The show was an artistic success, but not a financial one and as far as I can
tell, was never subsequently released on TV, cable, or on DVD.

Bill
Sargent next approached Binder with the idea of filming a rock concert as a
benefit for a foundation that awarded music scholarships to talented teenagers.
This became the Teenage Music International show, or “The T.A.M.I Show,” one of
the greatest rock and roll performance films of all times. Jack Nitzsche
recommended many of the acts and put together the house band which included
Glen Campbell and Leon Russell. Filmed at the Santa Monica Civic Auditorium,
this 1964 who’s who of artists included Chuck Berry, Marvin Gaye, Lesley Gore,
Jan & Dean, The Beach Boys, Smokey Robinson and the Miracles, The Supremes,
The Rolling Stones and James Brown and the Flames.

Soon
thereafter, Rock and Roll became network fare. ABC had “Shinding” so on January 12, 1965 CBS
launched “Hullaboo” a Gary Smith production that Binder was asked to direct and
for which he moved to New York, filming the show in NBC’s studio 8H in
Rockefeller Center (home to Saturday Live since 1975). Binder had been to LA’s
Whisky a GoGo which featured women dancing in cages and imported the idea for
Hullaboo, which became it’s signature feature along with performances by The
Byrds, The Animals, Judy Collins, Simon & Garfunkel, Sonny & Cher, and
a young English singer Petula Clark.

Binder next
took on a variety of TV assignments. Directing the Danny Kaye show was a
nightmare; a Lucille Ball special flopped, and when offered a chance to direct
an episode of a sit-com rather than scoffing, Binder accepted, leading to directing
two episodes of “Gilligan’s Island,” “Don’t
bug the Mosquitoes,” and “The Second Ginger Grant.”

Although he
enjoyed directing the episodes, Binder observed that in sitcoms the director
was not the name people remembered. Binder had stumbled into Television and
directing almost by chance and although he had found a talent, and even a
passion for making television events memorable, he now had to ask himself: What
sort of a career did he want to have?

Binder had a realization: If he
wanted to control his destiny, he would need to produce and direct unique
programs for unique talent, or as he put it “tailor-made musical specials for
individual stars.” That insight led to some of televisions’ most memorable
moments, and of course, to Elvis.

But before
we get to “The King,” it is worth mentioning the special that got Binder the
job, a show in many ways more historic and precedent setting, “Petula.”

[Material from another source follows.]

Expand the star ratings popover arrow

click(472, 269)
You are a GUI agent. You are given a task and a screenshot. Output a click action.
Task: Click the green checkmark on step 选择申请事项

Petula Clark was a blonde,
pixie-ish British singer, who had a #1 hit worldwide, called “Downtown” (it was
the first single record that I asked my parents to buy for me). NBC had made a
deal with Plymouth and their
advertising agency, Young & Rubicam, for a special to star Nancy Sinatra. When Sinatra dropped out, Clark
was in. Only problem was Clark had not yet agreed to do
the show.

Binder who had barely met her on
Hullaboo, got the assignment of both convincing her, and then producing and
directing the show. Once on board, Binder decided to pair her with a guest star
and convinced Harry Belafonte to sign on. Some Plymouth executives objected – but Binder insisted.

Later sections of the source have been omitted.